In our youth, which was many years ago, it was called courtship. And since boy could seldom meet girl, it was done in writing, writes Amita Malik.
None | By Amita Malik
UPDATED ON MAR 18, 2007 11:33 PM IST

In our youth, which was many years ago, it was called courtship. And since boy could seldom meet girl, it was done in writing.

Two professors, who went on to become eminent educationists, first met as students in the library. As he could not summon the courage, he slipped admiring notes into her library books. How he found out what books she would read

remains a mystery. But she must have been charmed enough to discard many a suitor who joined the ICS or became a famous lawyer to marry the future professor.

In my college in Calcutta, there was a little enclosed square patch at the entrance where boys would leave envelopes with love notes for girls to pick up — if they wished.

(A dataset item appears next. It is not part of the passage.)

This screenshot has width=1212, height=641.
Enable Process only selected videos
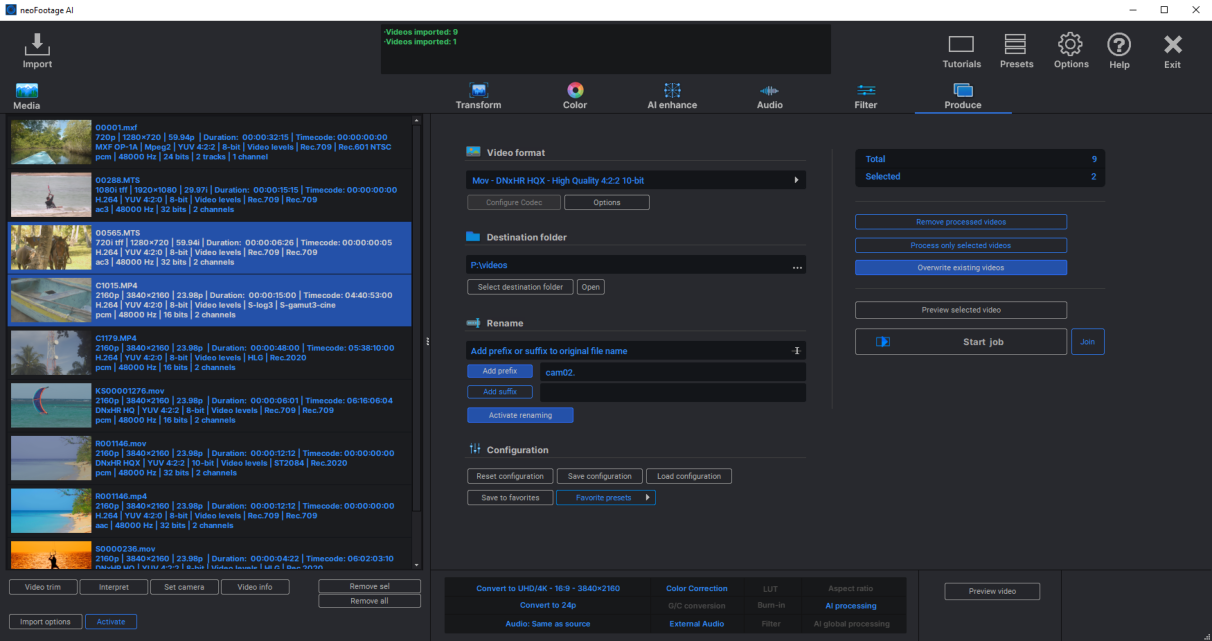[x=960, y=245]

I did not wish and enlisted the help of two burly cousins to get rid of the writer. Luckily, he was the only one who used ornate blue envelopes. So my cousins sat in wait until college was over, and caught him in the act of throwing the blue envelope. And what they did was far more humiliating than beating him up. They employed the then favourite Bengali remedy of going up to him and saying politely: “Did you want to meet our sister? Why don’t you join us for a cup of tea?” The poor fellow promptly fled. I think a Punjabi would have said yes, but then Bengalis will be Bengalis.

Fast forward to the computer age, which succeeded the office romance age, which was much simpler, which is why it persists to this day, particularly in the media. I was first surprised when a young friend walked in one day and asked me if I could “lend” him a bottle of champagne. As it happened, I could and inquired about the occasion. He said he had got engaged. “I came across her on the internet and we exchanged notes on theatre for several weeks before I realised I had been communicating with a woman. I immediately flew down to Mumbai, we got to know each other and are now getting married.”

One such ‘love by computer’ was between a ‘phoren’ and a desi. The ‘phoren’ bride had got onto or or whatever, inspired by parents of Indian friends, who were into the internet to find suitable matches for their children.

Which brings me to a joke that I am sure Khushwant Singh would enjoy. Says an excited Punjabi villager to his cousin from another village: “Praaji, we now have a com-pooter, we now have marriages with e-mail.” Replies the cousin sadly: “Praaji, we are far behind you. We still have marriages with females.”